Only buy a welder if you are serious about developing the skill of being a welder. This is a different goal than saving money on having the parts fro your project, or many of the other reasons why people buy welders. Consider that it takes far more hours of personal instruction to learn how to make an airworthy weld than it does to teach the average guy to solo a plane from scratch. You don't learn how to fly by simply owning a plane, and you don't become a welder by owning the machine and just messing with it. It takes study, instruction and practice.
.
If you want to really learn the skill, than buy a very good tig welder. Suggestion: Lincoln 225 precision with micro start. Last part is very important, it is vastly easier to learn with this. If you have literally welded 500 hours a year since 1979, you can weld with junk equipment. If you are new and learning, don't do something dumb like buy a Chinese welder "to try welding." If you want to weld, take it seriously or don't bother. You don't acquire skills by half measure.
.

Mr Budgell's comment "Mig has no place in the aircraft industry." is an opinion, and one he would have a very hard time defending with logic. About 4,500 Avid flyers and Kitfoxes, and 50 years of Maule aircraft says he is wrong. I know the history of aircraft welding very well.
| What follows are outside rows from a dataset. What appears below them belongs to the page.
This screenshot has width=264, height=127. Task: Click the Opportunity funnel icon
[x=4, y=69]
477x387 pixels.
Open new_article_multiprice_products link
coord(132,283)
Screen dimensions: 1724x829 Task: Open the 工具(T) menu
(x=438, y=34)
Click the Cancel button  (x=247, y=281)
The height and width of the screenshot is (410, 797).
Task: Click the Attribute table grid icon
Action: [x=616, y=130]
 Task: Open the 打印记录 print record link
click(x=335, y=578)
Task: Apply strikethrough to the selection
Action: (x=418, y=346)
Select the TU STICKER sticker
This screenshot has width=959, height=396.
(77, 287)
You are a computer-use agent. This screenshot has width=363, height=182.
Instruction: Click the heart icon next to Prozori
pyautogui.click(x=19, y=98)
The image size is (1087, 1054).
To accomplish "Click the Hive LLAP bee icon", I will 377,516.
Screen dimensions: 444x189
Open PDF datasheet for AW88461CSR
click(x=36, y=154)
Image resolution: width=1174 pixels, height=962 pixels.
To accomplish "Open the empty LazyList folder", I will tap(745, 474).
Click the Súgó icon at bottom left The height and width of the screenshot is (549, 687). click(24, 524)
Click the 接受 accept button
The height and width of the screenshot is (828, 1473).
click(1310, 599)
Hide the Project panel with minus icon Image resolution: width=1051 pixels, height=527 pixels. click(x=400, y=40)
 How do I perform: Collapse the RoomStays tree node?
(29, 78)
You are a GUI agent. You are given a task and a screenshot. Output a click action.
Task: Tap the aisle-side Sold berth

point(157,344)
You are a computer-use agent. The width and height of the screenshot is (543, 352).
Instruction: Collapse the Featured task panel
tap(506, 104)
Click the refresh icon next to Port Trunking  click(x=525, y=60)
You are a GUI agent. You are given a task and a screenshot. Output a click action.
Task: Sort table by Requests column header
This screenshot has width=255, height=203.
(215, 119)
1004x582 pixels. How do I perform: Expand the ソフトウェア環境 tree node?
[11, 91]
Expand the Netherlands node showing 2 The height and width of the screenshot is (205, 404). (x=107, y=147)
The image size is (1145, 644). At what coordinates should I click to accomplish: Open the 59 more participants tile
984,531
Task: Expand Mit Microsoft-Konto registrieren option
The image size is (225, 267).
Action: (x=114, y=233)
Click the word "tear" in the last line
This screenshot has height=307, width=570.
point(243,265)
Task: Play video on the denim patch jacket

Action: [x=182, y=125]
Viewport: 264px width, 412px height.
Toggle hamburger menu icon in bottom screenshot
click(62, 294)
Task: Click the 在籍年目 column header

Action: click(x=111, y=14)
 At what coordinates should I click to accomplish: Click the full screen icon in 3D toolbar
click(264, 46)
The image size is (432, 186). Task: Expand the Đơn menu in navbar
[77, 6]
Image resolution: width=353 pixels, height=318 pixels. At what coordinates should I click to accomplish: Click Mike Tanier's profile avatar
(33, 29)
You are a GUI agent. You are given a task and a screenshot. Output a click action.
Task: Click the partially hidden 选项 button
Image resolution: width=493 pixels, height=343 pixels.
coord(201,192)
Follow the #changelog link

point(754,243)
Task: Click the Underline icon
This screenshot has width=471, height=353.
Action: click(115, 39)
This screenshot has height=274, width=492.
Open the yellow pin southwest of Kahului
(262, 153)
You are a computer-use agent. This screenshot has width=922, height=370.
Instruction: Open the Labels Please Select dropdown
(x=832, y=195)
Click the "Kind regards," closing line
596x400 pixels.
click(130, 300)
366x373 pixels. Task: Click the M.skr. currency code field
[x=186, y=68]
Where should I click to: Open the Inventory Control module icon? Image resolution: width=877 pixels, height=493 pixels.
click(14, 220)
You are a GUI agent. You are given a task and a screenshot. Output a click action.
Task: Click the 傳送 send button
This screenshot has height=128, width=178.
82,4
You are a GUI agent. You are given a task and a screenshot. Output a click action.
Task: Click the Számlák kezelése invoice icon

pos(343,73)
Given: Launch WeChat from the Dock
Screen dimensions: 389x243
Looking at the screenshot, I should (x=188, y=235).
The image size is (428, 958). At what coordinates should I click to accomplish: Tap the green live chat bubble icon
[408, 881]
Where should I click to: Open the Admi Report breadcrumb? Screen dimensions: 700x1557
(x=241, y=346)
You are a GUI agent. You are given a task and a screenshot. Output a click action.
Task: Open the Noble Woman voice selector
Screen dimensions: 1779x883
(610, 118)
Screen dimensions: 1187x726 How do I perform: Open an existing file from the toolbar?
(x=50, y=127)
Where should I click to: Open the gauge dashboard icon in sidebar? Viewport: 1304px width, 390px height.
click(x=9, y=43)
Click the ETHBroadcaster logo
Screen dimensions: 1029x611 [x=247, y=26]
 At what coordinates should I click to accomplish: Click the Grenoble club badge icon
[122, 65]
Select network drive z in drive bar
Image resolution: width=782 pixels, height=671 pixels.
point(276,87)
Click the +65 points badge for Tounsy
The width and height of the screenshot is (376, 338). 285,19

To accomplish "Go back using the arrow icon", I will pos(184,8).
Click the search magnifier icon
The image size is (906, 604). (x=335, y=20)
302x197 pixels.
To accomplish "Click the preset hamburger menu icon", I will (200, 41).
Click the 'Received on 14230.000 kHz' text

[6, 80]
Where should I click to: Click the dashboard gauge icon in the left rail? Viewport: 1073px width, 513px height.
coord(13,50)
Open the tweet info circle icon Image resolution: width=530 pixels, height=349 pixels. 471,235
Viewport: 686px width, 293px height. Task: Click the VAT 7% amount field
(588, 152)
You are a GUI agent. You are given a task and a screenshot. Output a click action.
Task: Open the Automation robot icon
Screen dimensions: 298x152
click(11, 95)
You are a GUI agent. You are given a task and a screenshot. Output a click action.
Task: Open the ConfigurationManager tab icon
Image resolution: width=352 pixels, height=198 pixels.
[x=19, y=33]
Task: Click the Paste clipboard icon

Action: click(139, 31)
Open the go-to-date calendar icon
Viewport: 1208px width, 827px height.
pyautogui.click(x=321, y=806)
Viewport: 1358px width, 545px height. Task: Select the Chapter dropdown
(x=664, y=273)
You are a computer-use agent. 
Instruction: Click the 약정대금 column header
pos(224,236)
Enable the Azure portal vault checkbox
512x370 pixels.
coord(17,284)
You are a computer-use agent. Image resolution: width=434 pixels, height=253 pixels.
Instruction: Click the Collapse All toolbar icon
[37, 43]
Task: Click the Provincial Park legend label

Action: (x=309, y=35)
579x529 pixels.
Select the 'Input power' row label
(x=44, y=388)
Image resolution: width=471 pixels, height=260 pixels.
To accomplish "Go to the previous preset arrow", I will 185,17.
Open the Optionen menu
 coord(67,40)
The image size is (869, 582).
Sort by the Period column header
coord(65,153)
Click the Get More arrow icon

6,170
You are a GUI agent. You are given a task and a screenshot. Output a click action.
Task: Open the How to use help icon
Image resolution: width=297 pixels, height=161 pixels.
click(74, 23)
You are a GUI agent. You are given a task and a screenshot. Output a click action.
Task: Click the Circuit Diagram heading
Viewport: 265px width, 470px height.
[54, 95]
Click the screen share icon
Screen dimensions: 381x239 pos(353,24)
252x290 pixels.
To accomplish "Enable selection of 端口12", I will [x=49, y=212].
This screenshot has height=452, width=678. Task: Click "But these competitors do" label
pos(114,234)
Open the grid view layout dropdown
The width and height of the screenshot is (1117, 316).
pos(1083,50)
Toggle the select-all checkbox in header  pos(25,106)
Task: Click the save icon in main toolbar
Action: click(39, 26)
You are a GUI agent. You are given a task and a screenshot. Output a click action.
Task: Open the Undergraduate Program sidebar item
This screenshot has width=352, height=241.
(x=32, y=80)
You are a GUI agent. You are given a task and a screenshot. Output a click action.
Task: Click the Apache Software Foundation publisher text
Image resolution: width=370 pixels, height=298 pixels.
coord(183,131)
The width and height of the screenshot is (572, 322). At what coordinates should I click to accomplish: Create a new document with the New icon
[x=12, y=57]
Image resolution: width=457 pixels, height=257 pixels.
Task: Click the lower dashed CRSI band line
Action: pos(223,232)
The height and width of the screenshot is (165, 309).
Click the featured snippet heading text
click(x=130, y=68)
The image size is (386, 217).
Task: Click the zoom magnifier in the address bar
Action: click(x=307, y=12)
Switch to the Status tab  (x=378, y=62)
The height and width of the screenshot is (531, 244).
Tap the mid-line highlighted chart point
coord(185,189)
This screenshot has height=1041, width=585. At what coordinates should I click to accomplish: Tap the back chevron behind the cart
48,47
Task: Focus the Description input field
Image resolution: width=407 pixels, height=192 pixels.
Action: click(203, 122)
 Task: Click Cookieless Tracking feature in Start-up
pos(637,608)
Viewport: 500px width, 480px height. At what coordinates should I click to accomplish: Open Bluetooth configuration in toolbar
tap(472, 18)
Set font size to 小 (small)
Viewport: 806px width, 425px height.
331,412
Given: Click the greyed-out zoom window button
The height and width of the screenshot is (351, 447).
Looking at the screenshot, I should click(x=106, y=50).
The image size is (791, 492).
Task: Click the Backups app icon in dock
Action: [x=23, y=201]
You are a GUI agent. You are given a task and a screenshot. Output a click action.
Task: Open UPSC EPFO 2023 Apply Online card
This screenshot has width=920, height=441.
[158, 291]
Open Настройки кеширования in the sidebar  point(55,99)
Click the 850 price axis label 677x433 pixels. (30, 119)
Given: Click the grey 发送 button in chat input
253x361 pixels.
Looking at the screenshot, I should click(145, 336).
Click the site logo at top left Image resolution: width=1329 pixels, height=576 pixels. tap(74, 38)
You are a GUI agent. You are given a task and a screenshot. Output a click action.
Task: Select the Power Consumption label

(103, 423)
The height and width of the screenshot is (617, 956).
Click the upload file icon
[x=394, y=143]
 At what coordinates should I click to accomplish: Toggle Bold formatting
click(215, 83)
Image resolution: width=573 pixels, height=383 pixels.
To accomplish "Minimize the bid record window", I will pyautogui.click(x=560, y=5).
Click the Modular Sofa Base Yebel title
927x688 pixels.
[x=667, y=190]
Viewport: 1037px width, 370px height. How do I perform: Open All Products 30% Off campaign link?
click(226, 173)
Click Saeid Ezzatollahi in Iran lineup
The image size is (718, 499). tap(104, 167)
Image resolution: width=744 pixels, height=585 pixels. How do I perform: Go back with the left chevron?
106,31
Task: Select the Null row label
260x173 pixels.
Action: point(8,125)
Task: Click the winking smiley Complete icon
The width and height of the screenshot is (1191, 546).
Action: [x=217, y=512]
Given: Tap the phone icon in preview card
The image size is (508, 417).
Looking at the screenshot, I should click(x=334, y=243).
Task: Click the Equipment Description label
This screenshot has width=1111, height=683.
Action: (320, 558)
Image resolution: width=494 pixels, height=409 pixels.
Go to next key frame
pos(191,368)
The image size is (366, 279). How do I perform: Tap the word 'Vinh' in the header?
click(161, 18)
B-17 motor mounts were stick welded by women with 7018 rods. Aeronca Cheifs and Champs were also stick welded.
.
I have built many parts for flying planes with Mig, it works, you have to know what you are doing. A skilled operator can make a completely airworthy part with a mig machine, but it isn't a short cut to being a welder, it is a tool for a particular task. I have shown countless parts at Oshkosh that were mig welded, and only 1 out of 500 people could tell it wasn't tig. 95% of the welds I do are tig, but that isn't the only way to build planes. If you want to build aircraft parts, and you are temped to buy a mig because you think it is easer to learn, the machine is cheaper, etc, you have the wrong motivation, and you should just pay a skilled person to make your stuff. Again, the only valid reason that will produce good parts in the long run is really wanting to posses the skill and being willing to work for it.

have been welding since 1979.

I have used nearly every process to build flying planes.

I have welded parts that are now flying on more than 300 aircraft

I taught aircraft welding to A&P students at Embry-Riddle

A builder can either use this experience to his advantage, or listen to people offer opinions about Mig in aircraft. Your year, your hours, your plane, your choice. -ww.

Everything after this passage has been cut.